Юркина соседка, которая тоже и хохотала и кричала, наспех объяснила нам, что Капочке, совсем пацанке, нравится Петька, колхозный киномеханик, а ему, Петьке, — Тонька, та самая, с которой мы уже познакомились.
— Ну, а ей? — задал сакраментальный вопрос Юрка, но ответа не получил — как раз в это время появилась сама Тоня, в цветастеньком платьице, и Юрка, окинув ее испытующим оком, остался доволен: пейзаночка что надо!
Девчата, наверное, рассказывали ей о Капочкиных частушках — Тоня смеялась и, смеясь, оглядывалась на площадку, не минуя взглядом и нас.
Баянист заиграл вальс. Ни я, ни Юрка вальса не умели. Вальс танцевало уже пар восемь. Кстати, не так мало было здесь парней.
— А парней-то… — сказал я Юрке.
— Торфяная электростанция, — объяснил рассеянно он, следя взглядом за Тоней.
Ее лихо кружил Петька.
Капочка, найдя себе пару — девчушку, как и она, — кружилась независимо и залихватски.

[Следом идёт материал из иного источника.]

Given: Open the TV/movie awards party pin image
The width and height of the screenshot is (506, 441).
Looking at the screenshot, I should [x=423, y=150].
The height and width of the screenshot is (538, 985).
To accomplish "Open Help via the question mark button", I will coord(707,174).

После вальса Тоня с девушками подошла к баянисту, о чем-то договариваясь.
— Кадриль… кадриль… — раздалось по площадке. — Кто кадриль?.. Парами, парами…

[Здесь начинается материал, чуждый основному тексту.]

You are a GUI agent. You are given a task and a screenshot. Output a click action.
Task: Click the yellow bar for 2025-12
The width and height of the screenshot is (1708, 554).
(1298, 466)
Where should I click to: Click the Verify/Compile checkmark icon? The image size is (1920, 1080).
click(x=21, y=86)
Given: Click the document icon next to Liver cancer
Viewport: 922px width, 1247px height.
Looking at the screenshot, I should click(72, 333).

Пары подбирались со смехом и шутками. Тоня отмахнулась от Пети, выбрала партнером девушку. Наша соседка (сколько ей лет: тридцать, сорок, пятьдесят?), тряхнув короткими волосами, тоже отправилась в круг. У Юрки начался затяжной приступ остроумия. Он каламбурил — слово «кадриль» происходит, как всем известно, от слова «кадрить», рифмовал «кадриль» с «камарильей», называл Тоню "кадриночкой"…
Пары стояли ряд против ряда. Теперь у нашей Тони лицо было серьезное, сосредоточенное и такое наивное, словно она была не старше Капочки.
Гармонист заиграл, и танцующие двинулись навстречу друг другу.
Вот встретились первые, отбили дробь, поменялись местами.
Тоня провела этот тур, насколько я мог судить, с блеском. И уже улыбалась.
Ребят в двух шеренгах было человек пять, не больше, в том числе и Петя.
Отвергнутый Тоней, он пристроился-таки напротив, а поскольку в какой-то из шести фигур кавалеры меняются дамами, то он добился своего.